Requirement
Reproduce each of the following lines verbatim, with no alterations.

---

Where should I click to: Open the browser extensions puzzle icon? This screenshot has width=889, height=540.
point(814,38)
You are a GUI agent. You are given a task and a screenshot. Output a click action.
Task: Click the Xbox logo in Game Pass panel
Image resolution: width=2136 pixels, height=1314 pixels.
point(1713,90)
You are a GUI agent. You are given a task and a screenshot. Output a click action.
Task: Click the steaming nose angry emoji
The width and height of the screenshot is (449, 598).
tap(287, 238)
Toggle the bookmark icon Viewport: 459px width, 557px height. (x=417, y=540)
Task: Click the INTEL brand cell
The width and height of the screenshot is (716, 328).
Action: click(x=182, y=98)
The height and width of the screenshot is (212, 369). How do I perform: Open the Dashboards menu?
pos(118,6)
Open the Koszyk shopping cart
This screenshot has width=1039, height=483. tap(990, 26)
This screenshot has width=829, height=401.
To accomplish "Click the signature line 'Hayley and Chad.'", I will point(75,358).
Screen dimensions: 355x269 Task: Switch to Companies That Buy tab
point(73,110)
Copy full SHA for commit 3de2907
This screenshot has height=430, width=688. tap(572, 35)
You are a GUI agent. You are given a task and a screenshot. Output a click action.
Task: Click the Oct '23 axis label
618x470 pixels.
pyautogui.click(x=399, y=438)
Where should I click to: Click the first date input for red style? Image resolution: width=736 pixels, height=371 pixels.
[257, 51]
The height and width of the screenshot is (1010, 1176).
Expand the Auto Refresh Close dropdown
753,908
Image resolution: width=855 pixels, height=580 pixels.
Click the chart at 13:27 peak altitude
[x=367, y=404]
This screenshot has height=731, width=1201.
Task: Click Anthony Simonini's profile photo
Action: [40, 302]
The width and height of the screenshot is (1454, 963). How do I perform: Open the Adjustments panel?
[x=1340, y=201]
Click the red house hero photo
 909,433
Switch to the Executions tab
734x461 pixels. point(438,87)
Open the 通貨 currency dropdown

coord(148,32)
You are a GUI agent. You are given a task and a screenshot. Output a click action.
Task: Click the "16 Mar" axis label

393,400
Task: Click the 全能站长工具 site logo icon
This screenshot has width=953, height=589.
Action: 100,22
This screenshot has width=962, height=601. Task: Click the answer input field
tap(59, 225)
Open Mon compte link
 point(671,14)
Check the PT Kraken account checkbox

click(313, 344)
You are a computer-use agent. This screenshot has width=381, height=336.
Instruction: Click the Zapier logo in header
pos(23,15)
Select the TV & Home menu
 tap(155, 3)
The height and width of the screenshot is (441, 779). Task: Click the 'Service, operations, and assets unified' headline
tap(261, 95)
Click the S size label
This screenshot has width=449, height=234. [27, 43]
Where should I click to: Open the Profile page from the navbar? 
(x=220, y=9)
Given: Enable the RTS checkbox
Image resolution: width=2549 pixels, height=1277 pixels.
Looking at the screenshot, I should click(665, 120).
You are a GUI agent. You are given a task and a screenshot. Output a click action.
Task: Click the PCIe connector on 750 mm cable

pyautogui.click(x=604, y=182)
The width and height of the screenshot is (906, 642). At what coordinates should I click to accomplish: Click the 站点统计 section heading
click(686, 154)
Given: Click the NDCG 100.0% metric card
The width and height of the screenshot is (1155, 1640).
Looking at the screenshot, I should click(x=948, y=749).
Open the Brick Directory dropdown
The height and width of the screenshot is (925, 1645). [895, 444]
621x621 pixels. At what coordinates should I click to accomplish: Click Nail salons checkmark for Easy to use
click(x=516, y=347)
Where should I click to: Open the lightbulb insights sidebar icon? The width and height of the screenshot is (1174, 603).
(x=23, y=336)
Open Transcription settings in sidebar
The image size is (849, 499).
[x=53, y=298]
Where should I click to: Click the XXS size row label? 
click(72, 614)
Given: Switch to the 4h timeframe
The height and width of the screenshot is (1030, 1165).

---

Correct output
Where should I click to: Open the browser extensions puzzle icon? This screenshot has width=889, height=540.
point(814,38)
You are a GUI agent. You are given a task and a screenshot. Output a click action.
Task: Click the Xbox logo in Game Pass panel
Image resolution: width=2136 pixels, height=1314 pixels.
point(1713,90)
You are a GUI agent. You are given a task and a screenshot. Output a click action.
Task: Click the steaming nose angry emoji
The width and height of the screenshot is (449, 598).
tap(287, 238)
Toggle the bookmark icon Viewport: 459px width, 557px height. (x=417, y=540)
Task: Click the INTEL brand cell
The width and height of the screenshot is (716, 328).
Action: click(x=182, y=98)
The height and width of the screenshot is (212, 369). How do I perform: Open the Dashboards menu?
pos(118,6)
Open the Koszyk shopping cart
This screenshot has width=1039, height=483. tap(990, 26)
This screenshot has width=829, height=401.
To accomplish "Click the signature line 'Hayley and Chad.'", I will point(75,358).
Screen dimensions: 355x269 Task: Switch to Companies That Buy tab
point(73,110)
Copy full SHA for commit 3de2907
This screenshot has height=430, width=688. tap(572, 35)
You are a GUI agent. You are given a task and a screenshot. Output a click action.
Task: Click the Oct '23 axis label
618x470 pixels.
pyautogui.click(x=399, y=438)
Where should I click to: Click the first date input for red style? Image resolution: width=736 pixels, height=371 pixels.
[257, 51]
The height and width of the screenshot is (1010, 1176).
Expand the Auto Refresh Close dropdown
753,908
Image resolution: width=855 pixels, height=580 pixels.
Click the chart at 13:27 peak altitude
[x=367, y=404]
This screenshot has height=731, width=1201.
Task: Click Anthony Simonini's profile photo
Action: [40, 302]
The width and height of the screenshot is (1454, 963). How do I perform: Open the Adjustments panel?
[x=1340, y=201]
Click the red house hero photo
 909,433
Switch to the Executions tab
734x461 pixels. point(438,87)
Open the 通貨 currency dropdown

coord(148,32)
You are a GUI agent. You are given a task and a screenshot. Output a click action.
Task: Click the "16 Mar" axis label

393,400
Task: Click the 全能站长工具 site logo icon
This screenshot has width=953, height=589.
Action: 100,22
This screenshot has width=962, height=601. Task: Click the answer input field
tap(59, 225)
Open Mon compte link
 point(671,14)
Check the PT Kraken account checkbox

click(313, 344)
You are a computer-use agent. This screenshot has width=381, height=336.
Instruction: Click the Zapier logo in header
pos(23,15)
Select the TV & Home menu
 tap(155, 3)
The height and width of the screenshot is (441, 779). Task: Click the 'Service, operations, and assets unified' headline
tap(261, 95)
Click the S size label
This screenshot has width=449, height=234. [27, 43]
Where should I click to: Open the Profile page from the navbar? 
(x=220, y=9)
Given: Enable the RTS checkbox
Image resolution: width=2549 pixels, height=1277 pixels.
Looking at the screenshot, I should click(665, 120).
You are a GUI agent. You are given a task and a screenshot. Output a click action.
Task: Click the PCIe connector on 750 mm cable

pyautogui.click(x=604, y=182)
The width and height of the screenshot is (906, 642). At what coordinates should I click to accomplish: Click the 站点统计 section heading
click(686, 154)
Given: Click the NDCG 100.0% metric card
The width and height of the screenshot is (1155, 1640).
Looking at the screenshot, I should click(x=948, y=749).
Open the Brick Directory dropdown
The height and width of the screenshot is (925, 1645). [895, 444]
621x621 pixels. At what coordinates should I click to accomplish: Click Nail salons checkmark for Easy to use
click(x=516, y=347)
Where should I click to: Open the lightbulb insights sidebar icon? The width and height of the screenshot is (1174, 603).
(x=23, y=336)
Open Transcription settings in sidebar
The image size is (849, 499).
[x=53, y=298]
Where should I click to: Click the XXS size row label? 
click(72, 614)
Given: Switch to the 4h timeframe
The height and width of the screenshot is (1030, 1165).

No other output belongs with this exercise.